## Problem details:
Please write out the listing exactly, with nothing altered.

^^^^^^^^

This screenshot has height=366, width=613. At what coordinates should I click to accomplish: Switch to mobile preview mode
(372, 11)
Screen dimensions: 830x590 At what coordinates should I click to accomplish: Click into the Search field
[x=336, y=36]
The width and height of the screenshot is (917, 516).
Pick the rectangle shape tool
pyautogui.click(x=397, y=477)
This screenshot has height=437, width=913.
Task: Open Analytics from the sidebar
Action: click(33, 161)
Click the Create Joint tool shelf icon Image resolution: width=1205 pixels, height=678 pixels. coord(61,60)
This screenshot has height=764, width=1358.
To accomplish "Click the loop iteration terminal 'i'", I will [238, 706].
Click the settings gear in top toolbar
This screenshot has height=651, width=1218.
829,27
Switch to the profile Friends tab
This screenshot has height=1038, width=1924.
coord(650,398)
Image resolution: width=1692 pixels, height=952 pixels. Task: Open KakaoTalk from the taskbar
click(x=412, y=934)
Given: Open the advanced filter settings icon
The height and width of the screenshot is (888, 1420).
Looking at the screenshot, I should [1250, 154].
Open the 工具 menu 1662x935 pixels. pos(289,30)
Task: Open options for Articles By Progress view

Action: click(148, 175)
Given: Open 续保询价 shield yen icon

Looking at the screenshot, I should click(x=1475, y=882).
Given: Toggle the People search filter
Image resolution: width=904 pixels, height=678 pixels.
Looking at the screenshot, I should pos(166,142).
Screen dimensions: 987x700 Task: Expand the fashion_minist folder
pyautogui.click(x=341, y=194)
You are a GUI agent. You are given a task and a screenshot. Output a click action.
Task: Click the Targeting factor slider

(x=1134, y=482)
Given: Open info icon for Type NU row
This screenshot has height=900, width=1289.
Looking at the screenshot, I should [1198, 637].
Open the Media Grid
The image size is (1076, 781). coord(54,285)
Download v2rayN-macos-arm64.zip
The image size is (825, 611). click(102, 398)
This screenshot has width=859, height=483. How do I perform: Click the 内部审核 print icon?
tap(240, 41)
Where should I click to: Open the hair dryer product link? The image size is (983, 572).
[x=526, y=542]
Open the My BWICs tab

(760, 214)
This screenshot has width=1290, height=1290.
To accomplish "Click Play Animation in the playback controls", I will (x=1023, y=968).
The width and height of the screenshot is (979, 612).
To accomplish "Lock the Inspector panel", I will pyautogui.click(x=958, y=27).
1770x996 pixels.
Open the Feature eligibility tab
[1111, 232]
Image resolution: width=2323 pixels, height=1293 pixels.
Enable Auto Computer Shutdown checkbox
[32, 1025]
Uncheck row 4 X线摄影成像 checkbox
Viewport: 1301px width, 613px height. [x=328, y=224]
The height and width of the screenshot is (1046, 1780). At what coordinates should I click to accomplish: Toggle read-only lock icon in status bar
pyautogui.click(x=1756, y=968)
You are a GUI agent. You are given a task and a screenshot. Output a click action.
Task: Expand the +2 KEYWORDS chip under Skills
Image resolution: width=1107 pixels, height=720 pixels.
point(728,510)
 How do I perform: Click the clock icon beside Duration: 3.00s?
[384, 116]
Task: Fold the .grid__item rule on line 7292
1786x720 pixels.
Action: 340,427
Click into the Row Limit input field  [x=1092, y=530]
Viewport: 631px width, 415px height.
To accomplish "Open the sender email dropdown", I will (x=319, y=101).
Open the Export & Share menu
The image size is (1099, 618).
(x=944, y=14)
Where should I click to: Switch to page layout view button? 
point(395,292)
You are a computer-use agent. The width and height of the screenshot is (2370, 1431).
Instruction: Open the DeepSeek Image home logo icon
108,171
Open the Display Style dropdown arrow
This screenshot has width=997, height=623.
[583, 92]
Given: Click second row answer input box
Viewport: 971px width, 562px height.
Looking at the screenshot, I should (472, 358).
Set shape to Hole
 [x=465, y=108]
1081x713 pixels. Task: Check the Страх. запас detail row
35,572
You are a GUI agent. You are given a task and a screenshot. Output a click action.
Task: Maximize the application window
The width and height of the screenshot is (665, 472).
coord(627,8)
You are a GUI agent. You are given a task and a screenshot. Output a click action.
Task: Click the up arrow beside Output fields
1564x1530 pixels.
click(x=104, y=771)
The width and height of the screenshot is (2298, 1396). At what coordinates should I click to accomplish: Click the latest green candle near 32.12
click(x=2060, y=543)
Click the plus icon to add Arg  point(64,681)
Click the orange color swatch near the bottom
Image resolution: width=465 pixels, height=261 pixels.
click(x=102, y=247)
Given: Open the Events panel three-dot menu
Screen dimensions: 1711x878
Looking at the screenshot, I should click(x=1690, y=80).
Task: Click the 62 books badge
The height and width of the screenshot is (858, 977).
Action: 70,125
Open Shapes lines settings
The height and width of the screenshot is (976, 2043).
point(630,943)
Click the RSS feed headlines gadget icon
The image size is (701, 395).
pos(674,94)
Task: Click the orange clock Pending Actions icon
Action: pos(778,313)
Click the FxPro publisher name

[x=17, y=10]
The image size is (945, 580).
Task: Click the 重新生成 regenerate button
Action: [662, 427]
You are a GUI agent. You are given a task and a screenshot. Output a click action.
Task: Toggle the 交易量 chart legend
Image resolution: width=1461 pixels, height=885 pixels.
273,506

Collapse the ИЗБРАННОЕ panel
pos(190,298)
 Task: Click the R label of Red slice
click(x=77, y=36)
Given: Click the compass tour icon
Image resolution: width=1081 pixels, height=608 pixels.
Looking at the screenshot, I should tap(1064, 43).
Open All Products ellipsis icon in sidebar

^^^^^^^^

## Answer section:
This screenshot has height=366, width=613. At what coordinates should I click to accomplish: Switch to mobile preview mode
(372, 11)
Screen dimensions: 830x590 At what coordinates should I click to accomplish: Click into the Search field
[x=336, y=36]
The width and height of the screenshot is (917, 516).
Pick the rectangle shape tool
pyautogui.click(x=397, y=477)
This screenshot has height=437, width=913.
Task: Open Analytics from the sidebar
Action: click(33, 161)
Click the Create Joint tool shelf icon Image resolution: width=1205 pixels, height=678 pixels. coord(61,60)
This screenshot has height=764, width=1358.
To accomplish "Click the loop iteration terminal 'i'", I will [238, 706].
Click the settings gear in top toolbar
This screenshot has height=651, width=1218.
829,27
Switch to the profile Friends tab
This screenshot has height=1038, width=1924.
coord(650,398)
Image resolution: width=1692 pixels, height=952 pixels. Task: Open KakaoTalk from the taskbar
click(x=412, y=934)
Given: Open the advanced filter settings icon
The height and width of the screenshot is (888, 1420).
Looking at the screenshot, I should [1250, 154].
Open the 工具 menu 1662x935 pixels. pos(289,30)
Task: Open options for Articles By Progress view

Action: click(148, 175)
Given: Open 续保询价 shield yen icon

Looking at the screenshot, I should click(x=1475, y=882).
Given: Toggle the People search filter
Image resolution: width=904 pixels, height=678 pixels.
Looking at the screenshot, I should pos(166,142).
Screen dimensions: 987x700 Task: Expand the fashion_minist folder
pyautogui.click(x=341, y=194)
You are a GUI agent. You are given a task and a screenshot. Output a click action.
Task: Click the Targeting factor slider

(x=1134, y=482)
Given: Open info icon for Type NU row
This screenshot has height=900, width=1289.
Looking at the screenshot, I should [1198, 637].
Open the Media Grid
The image size is (1076, 781). coord(54,285)
Download v2rayN-macos-arm64.zip
The image size is (825, 611). click(102, 398)
This screenshot has width=859, height=483. How do I perform: Click the 内部审核 print icon?
tap(240, 41)
Where should I click to: Open the hair dryer product link? The image size is (983, 572).
[x=526, y=542]
Open the My BWICs tab

(760, 214)
This screenshot has width=1290, height=1290.
To accomplish "Click Play Animation in the playback controls", I will (x=1023, y=968).
The width and height of the screenshot is (979, 612).
To accomplish "Lock the Inspector panel", I will pyautogui.click(x=958, y=27).
1770x996 pixels.
Open the Feature eligibility tab
[1111, 232]
Image resolution: width=2323 pixels, height=1293 pixels.
Enable Auto Computer Shutdown checkbox
[32, 1025]
Uncheck row 4 X线摄影成像 checkbox
Viewport: 1301px width, 613px height. [x=328, y=224]
The height and width of the screenshot is (1046, 1780). At what coordinates should I click to accomplish: Toggle read-only lock icon in status bar
pyautogui.click(x=1756, y=968)
You are a GUI agent. You are given a task and a screenshot. Output a click action.
Task: Expand the +2 KEYWORDS chip under Skills
Image resolution: width=1107 pixels, height=720 pixels.
point(728,510)
 How do I perform: Click the clock icon beside Duration: 3.00s?
[384, 116]
Task: Fold the .grid__item rule on line 7292
1786x720 pixels.
Action: 340,427
Click into the Row Limit input field  [x=1092, y=530]
Viewport: 631px width, 415px height.
To accomplish "Open the sender email dropdown", I will (x=319, y=101).
Open the Export & Share menu
The image size is (1099, 618).
(x=944, y=14)
Where should I click to: Switch to page layout view button? 
point(395,292)
You are a computer-use agent. The width and height of the screenshot is (2370, 1431).
Instruction: Open the DeepSeek Image home logo icon
108,171
Open the Display Style dropdown arrow
This screenshot has width=997, height=623.
[583, 92]
Given: Click second row answer input box
Viewport: 971px width, 562px height.
Looking at the screenshot, I should (472, 358).
Set shape to Hole
 [x=465, y=108]
1081x713 pixels. Task: Check the Страх. запас detail row
35,572
You are a GUI agent. You are given a task and a screenshot. Output a click action.
Task: Maximize the application window
The width and height of the screenshot is (665, 472).
coord(627,8)
You are a GUI agent. You are given a task and a screenshot. Output a click action.
Task: Click the up arrow beside Output fields
1564x1530 pixels.
click(x=104, y=771)
The width and height of the screenshot is (2298, 1396). At what coordinates should I click to accomplish: Click the latest green candle near 32.12
click(x=2060, y=543)
Click the plus icon to add Arg  point(64,681)
Click the orange color swatch near the bottom
Image resolution: width=465 pixels, height=261 pixels.
click(x=102, y=247)
Given: Open the Events panel three-dot menu
Screen dimensions: 1711x878
Looking at the screenshot, I should click(x=1690, y=80).
Task: Click the 62 books badge
The height and width of the screenshot is (858, 977).
Action: 70,125
Open Shapes lines settings
The height and width of the screenshot is (976, 2043).
point(630,943)
Click the RSS feed headlines gadget icon
The image size is (701, 395).
pos(674,94)
Task: Click the orange clock Pending Actions icon
Action: pos(778,313)
Click the FxPro publisher name

[x=17, y=10]
The image size is (945, 580).
Task: Click the 重新生成 regenerate button
Action: [662, 427]
You are a GUI agent. You are given a task and a screenshot. Output a click action.
Task: Toggle the 交易量 chart legend
Image resolution: width=1461 pixels, height=885 pixels.
273,506

Collapse the ИЗБРАННОЕ panel
pos(190,298)
 Task: Click the R label of Red slice
click(x=77, y=36)
Given: Click the compass tour icon
Image resolution: width=1081 pixels, height=608 pixels.
Looking at the screenshot, I should tap(1064, 43).
Open All Products ellipsis icon in sidebar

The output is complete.